Computational models can play a fundamental role in understanding the development and function of complex systems such as the cortex. With the introduction of massively parallel computers in the last five years, it has become possible to simulate large numbers of neural units and their connections. At the same time, neurobiological techniques for mapping the response properties and connectivity of neurons have become sophisticated enough to constrain and validate such models. This provides a timely opportunity to test the inhibition theory of the TAE through large-scale computational experiments. By iteratively making and testing hypotheses about which cortical features are responsible for which behaviors, one can extend and revise a computational model so that it can predict cortical behavior in detail. At each step of the way, the model itself can provide predictions for verification or refutation in human and animal subjects. The overall goal is to represent the essential computational and organizational principles of the cortex in as simple a model as possible.
To test the inhibition theory, a model of the orientation detectors is needed. Several computational models have shown how receptive fields (such as selectivity to different orientations) and their global organization in the cortical network can develop through Hebbian self-organization of afferent synapses (Erwin et al., 1995; Goodhill, 1993; Kohonen, 1982; Miller et al., 1989; Miller, 1994; Obermayer et al., 1990; von der Malsburg, 1973). These models have not taken the lateral interactions between cells into account, or have assumed that they are preset and fixed and have a regular profile. Thus they are unsuitable for testing the inhibitory theory of tilt aftereffects, since it depends upon modifiable connections between specific orientation detectors.
Of the models that have been suitable for examining tilt aftereffects, none have successfully accounted for both direct and indirect effects in a biologically realistic manner. The virtual axis/lateral inhibition theory of Wenderoth et al. (1989) has been implemented in a very simple computational model by Spivey-Knowlton (1993). He found that the model could produce an S-shaped curve for the angular function of the tilt illusion; the curve was a reasonably good match to human data. Presumably a similar model could be used for the tilt aftereffect, but this has not yet been implemented. However, since the virtual axis theory was explicitly developed as an explanation for the indirect tilt illusion data, demonstrating it in a computational model only serves to verify that the theory is internally consistent, rather than supporting or explaining it. The model to be described in this thesis, in contrast, was developed primarily as a model of self-organization of cortical structures, and exhibits tilt aftereffects only as an emergent phenomenon.

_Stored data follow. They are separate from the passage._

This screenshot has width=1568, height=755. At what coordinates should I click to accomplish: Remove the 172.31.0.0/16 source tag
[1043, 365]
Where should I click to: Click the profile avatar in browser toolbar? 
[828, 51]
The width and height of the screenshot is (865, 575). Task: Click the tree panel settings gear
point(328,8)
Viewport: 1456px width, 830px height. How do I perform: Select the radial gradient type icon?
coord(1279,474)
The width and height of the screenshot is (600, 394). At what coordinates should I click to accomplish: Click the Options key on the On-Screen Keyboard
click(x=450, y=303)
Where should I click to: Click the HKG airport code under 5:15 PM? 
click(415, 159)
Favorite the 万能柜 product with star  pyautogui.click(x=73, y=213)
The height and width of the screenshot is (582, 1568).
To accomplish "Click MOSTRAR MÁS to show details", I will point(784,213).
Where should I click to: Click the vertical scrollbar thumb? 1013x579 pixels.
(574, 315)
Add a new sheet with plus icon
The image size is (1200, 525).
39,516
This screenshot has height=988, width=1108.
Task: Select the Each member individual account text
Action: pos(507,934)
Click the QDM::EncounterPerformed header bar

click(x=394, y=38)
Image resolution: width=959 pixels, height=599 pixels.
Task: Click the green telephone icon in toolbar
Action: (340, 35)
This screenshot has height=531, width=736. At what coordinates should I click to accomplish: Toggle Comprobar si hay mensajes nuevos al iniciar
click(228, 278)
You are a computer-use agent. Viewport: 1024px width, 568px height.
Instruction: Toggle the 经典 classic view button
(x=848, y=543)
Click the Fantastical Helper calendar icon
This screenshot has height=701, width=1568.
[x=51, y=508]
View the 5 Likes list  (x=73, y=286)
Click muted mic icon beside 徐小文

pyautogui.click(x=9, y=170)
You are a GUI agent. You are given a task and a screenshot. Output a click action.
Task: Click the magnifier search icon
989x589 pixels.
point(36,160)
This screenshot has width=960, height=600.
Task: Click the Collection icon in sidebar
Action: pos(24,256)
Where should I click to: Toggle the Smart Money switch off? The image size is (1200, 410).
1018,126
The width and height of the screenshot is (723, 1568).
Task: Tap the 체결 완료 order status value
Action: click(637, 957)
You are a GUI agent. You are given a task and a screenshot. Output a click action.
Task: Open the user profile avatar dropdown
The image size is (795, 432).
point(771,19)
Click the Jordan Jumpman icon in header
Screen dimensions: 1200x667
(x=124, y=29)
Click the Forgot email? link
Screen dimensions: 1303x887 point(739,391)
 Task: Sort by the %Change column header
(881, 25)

Another mathematical model for neural development by Dong (1994, 1996) has also been shown to exhibit the tilt illusion and tilt aftereffect. The model is a formal expression of the information processing principle of decorrelation, that is, the reduction of redundancy in an image or other sensory data. All natural images are redundant to some extent, and the nervous system appears to make wide use of this fact (Barlow, 1990). The amount of redundancy may be expressed in terms of correlations: two pieces of information that are highly correlated with each other could in theory be represented as a single entity, and thus they contain redundant information. A network or algorithm that compacts the image by removing such redundancies is said to decorrelate. After full decorrelation, an input image would consist of purely white noise, where every bit of information is independent of each of the others. Dong shows that a network that satisfies a simple approximation to full decorrelation will exhibit both direct and indirect tilt aftereffects for Gaussian-shaped inputs. The model predicts an S-shaped curve that is a reasonably good approximation to the average human TAE data from Campbell and Maffei (1971). Dong's theory may be seen as a mathematical expression of some of the principles also operating in the RF-LISSOM model; it is complementary to the more detailed column-level description of actual neural behavior presented in later chapters of this thesis.
Finally, Wilson and Humanski (1993) proposed a linear differential equation model of a cortical gain control mechanism that exhibits direct tilt aftereffects. Their model is a proposed circuit for achieving contrast independence via a divisive inhibitory gain control. The model had been shown to predict contrast sensitivity before and after adaptation, and with the same parameters it was found to exhibit direct tilt effects that have an angular function somewhat similar to the measured direct effects for humans. The same type of contrast gain control is exhibited by RF-LISSOM (Sirosh, 1995), so one can consider their model to represent one part of the cortical processes modeled by RF-LISSOM. However, they do not discuss indirect effects, and it is difficult to see how those would occur in their model. Thus this model, like the others, does not fully account for both direct and indirect tilt aftereffects in terms of actual known cortical structure.